The Moon not only moves around Earth but, in concert with the Sun, also causes a slow change in Earth’s rotation. This is because both the Sun and the Moon exert a gravitational pull on Earth. We will learn much more about gravity in Chapter 4; for now, all we need is the idea that gravity is a universal attraction of matter for other matter.

The gravitational pull of the Sun and the Moon affects Earth’s rotation because Earth is slightly fatter across the equator than it is from pole to pole: Its equatorial diameter is 43 kilometers (27 miles) larger than the diameter measured from pole to pole. Earth is therefore said to have an “equatorial bulge.” Because of the gravitational pull of the Moon and the Sun on this bulge, the orientation of Earth’s axis of rotation gradually changes, producing a motion called precession. Although the details are beyond the scope of this book, the combined actions of gravity and rotation cause Earth’s axis to trace out a circle in the sky (Figure 2-19). As the axis precesses, it remains tilted about 23½° to the perpendicular.

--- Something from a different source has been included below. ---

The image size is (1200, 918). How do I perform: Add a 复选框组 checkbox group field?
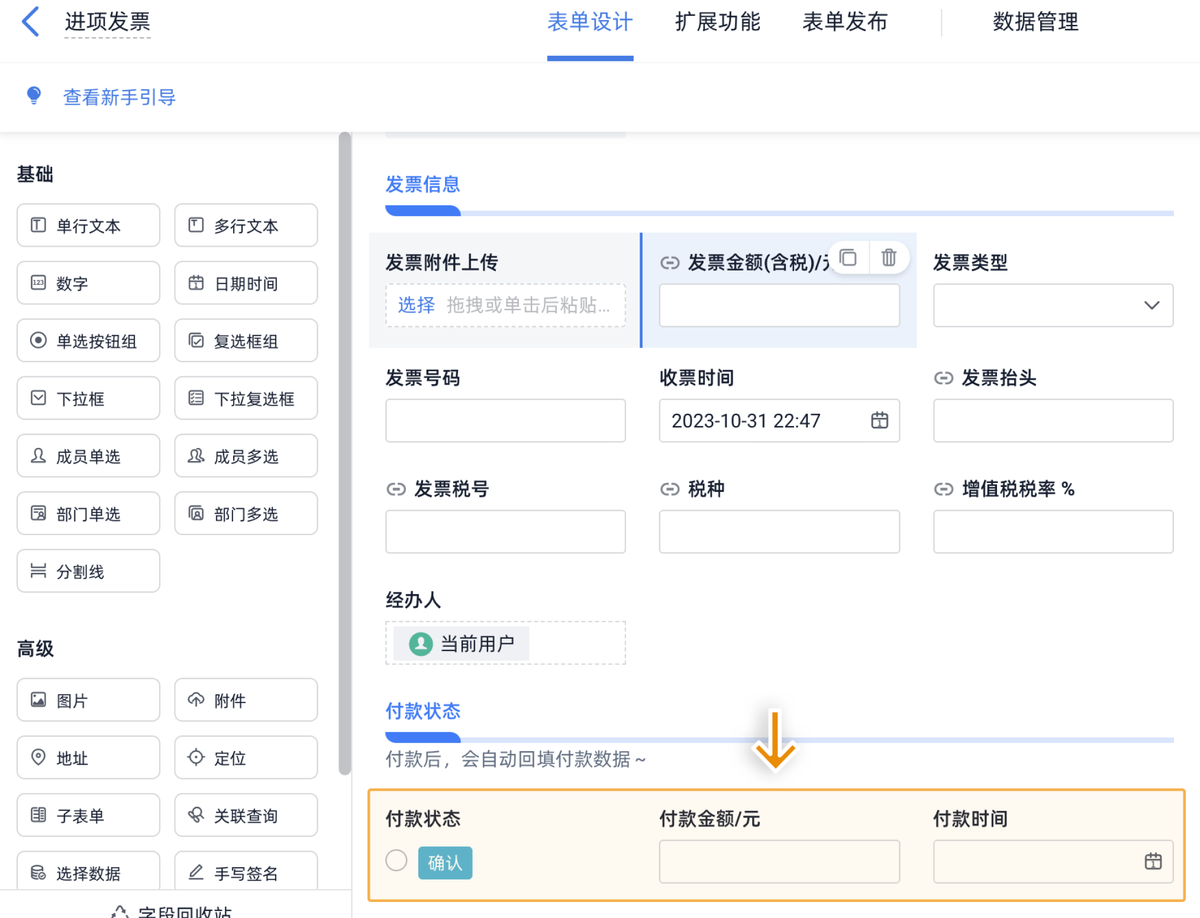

As Earth’s axis of rotation slowly changes its orientation, the north and south celestial poles—which are the projections of that axis onto the celestial sphere—change their positions relative to the stars. At present, the north celestial pole lies within 1° of the star Polaris, which is why Polaris is the North Star. But 5000 years ago, the north celestial pole was closest to the star Thuban in the constellation of Draco (the Dragon). Thus, that star and not Polaris was the North Star. And 12,000 years from now, the North Star will be the bright star Vega in Lyra (the Harp). It takes 26,000 years for the north celestial pole to complete one full precessional circle around the sky (Figure 2-20). The south celestial pole executes a similar circle in the southern sky.

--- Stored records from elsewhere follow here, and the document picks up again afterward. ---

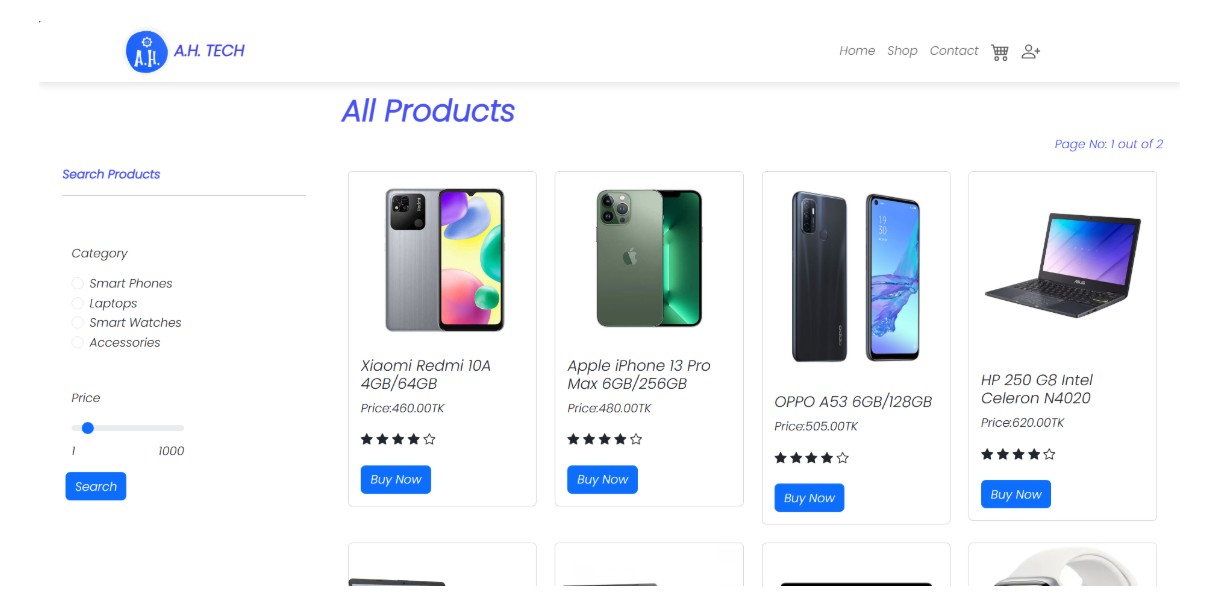This screenshot has height=595, width=1207.
Task: Open the Shop page from navigation
Action: pos(902,51)
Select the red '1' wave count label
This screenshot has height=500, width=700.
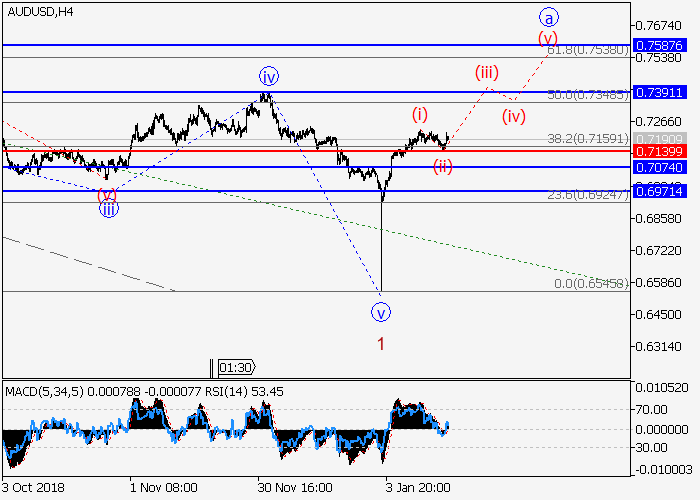point(381,344)
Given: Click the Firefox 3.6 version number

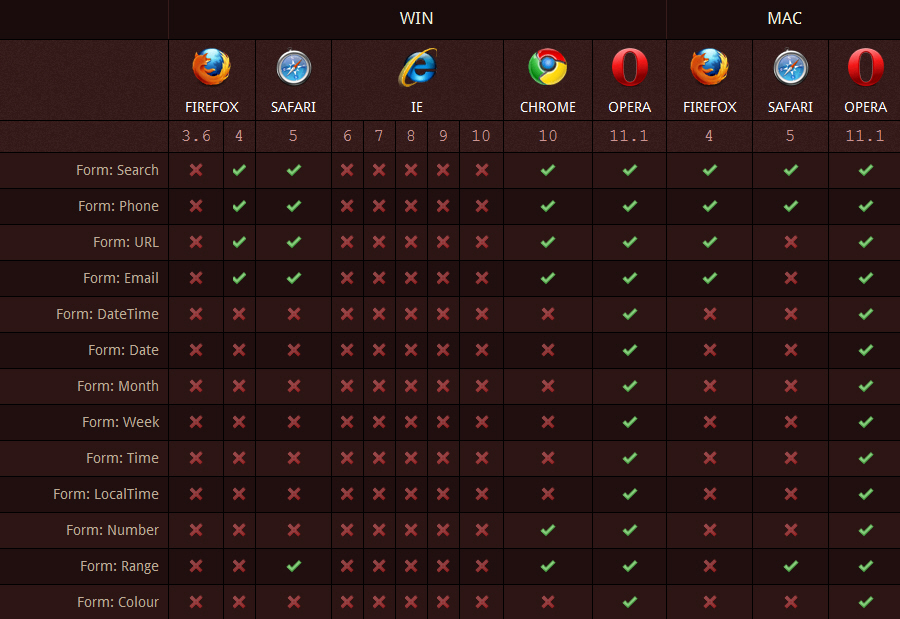Looking at the screenshot, I should coord(196,136).
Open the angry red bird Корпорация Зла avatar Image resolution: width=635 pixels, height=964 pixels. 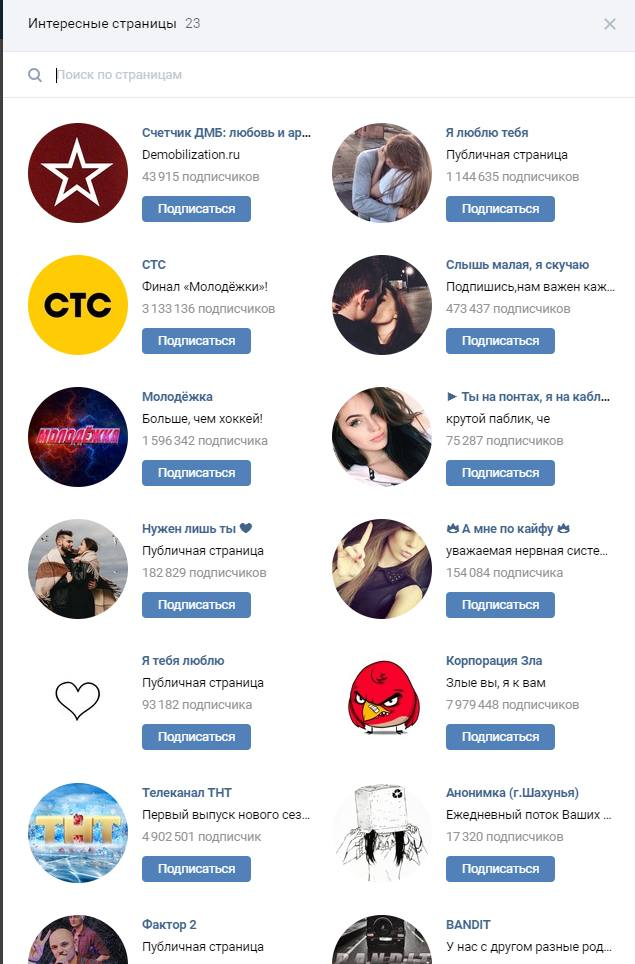coord(382,701)
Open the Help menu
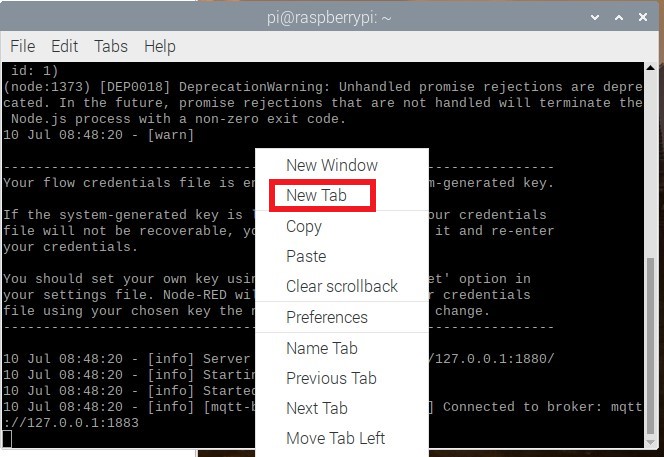The height and width of the screenshot is (457, 664). click(x=160, y=46)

Precession also causes Earth’s equatorial plane to change its orientation. Because this plane defines the location of the celestial equator in the sky, the celestial equator precesses as well. The intersections of the celestial equator and the ecliptic define the equinoxes (see Figure 2-15), so these key locations in the sky also shift slowly from year to year. For this reason, the precession of Earth is also called the precession of the equinoxes. The first person to detect the precession of the equinoxes, in the second century b.c.e., was the Greek astronomer Hipparchus, who compared his own observations with those of Babylonian astronomers three centuries earlier. Today, the vernal equinox is located in the constellation Pisces (the Fishes). Two thousand years ago, it was in Aries (the Ram). Around the year 2600 c.e, the vernal equinox will move into Aquarius (the Water Bearer).

The astronomer’s system of locating heavenly bodies by their right ascension and declination, discussed in Box 2-1, is tied to the positions of the celestial equator and the vernal equinox. Because of precession, these positions are changing, and thus the coordinates of stars in the sky are also constantly changing. These changes are very small and gradual, but they add up over the years. To cope with this difficulty, astronomers always make note of the date (called the epoch) for which a particular set of coordinates is precisely correct. Consequently, star catalogs and star charts are periodically updated. Most current catalogs and star charts are prepared for the epoch 2000. The coordinates in these reference books, which are precise for January 1, 2000, will require very little correction over the next few decades.